Early prediction of short-term development of hepatic encephalopathy in patients with acute liver disease unrelated to paracetamol. A prospective study in Japan

Background/AimsThe aim of our study was to provide a predictive model for early recognition of the risk of short-term development of hepatic encephalopathy (HE) in patients with symptomatic acute liver disease (ALD).MethodsFrom a retrospective analysis of 220 patients with ALD, prothrombin time (PT) equal to, or lower than, 80% of normal, was set as the registration criteria in the subsequent patient cohorts of the study.
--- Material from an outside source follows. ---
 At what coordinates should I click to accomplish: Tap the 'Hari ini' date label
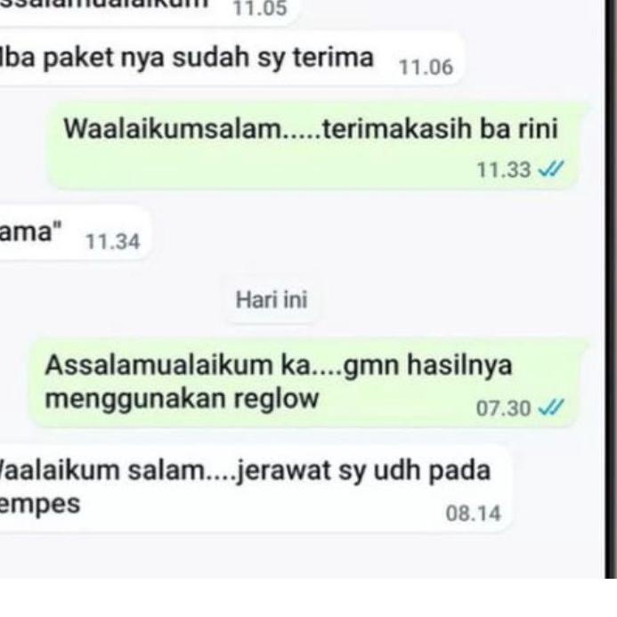pyautogui.click(x=272, y=299)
Then, a HE-prediction model was derived by a logistic regression analysis of data in 259 new patients, and prospectively validated in 124 other patients, both groups of patients were affected by ALD unrelated to paracetamol (non-P ALD).ResultsThe following HE-prediction model was established: lambda=[0.692×ln(1+total bilirubin(mg/dL))]-[0.065×PT(%)]+[1.388×Age(years)]+[0.868×Etiology]-1.156,where Age is 1 in patients older than 50 years and Etiology is 1 when the cause of non-P ALD is flare-up of type B hepatitis, auto-immune hepatitis or unknown, and 0 otherwise. In the validation group, according to the model-based risk of subsequent development of HE, sensitivity and specificity of the model were 100% and 69.0%, respectively, in patients with an evaluated risk lower than 20%, and 62.5% and 93.1%, respectively, in those with an evaluated risk equal to, or greater than, 50%.ConclusionIn Japanese patients with symptomatic non-P ALD, our model, which includes four of the five items used in the King's College Hospital criteria, represents an acceptable, effective model to allow early detection of the risk of short-term development of HE. Using this model in other populations requires further validation specific to each of them.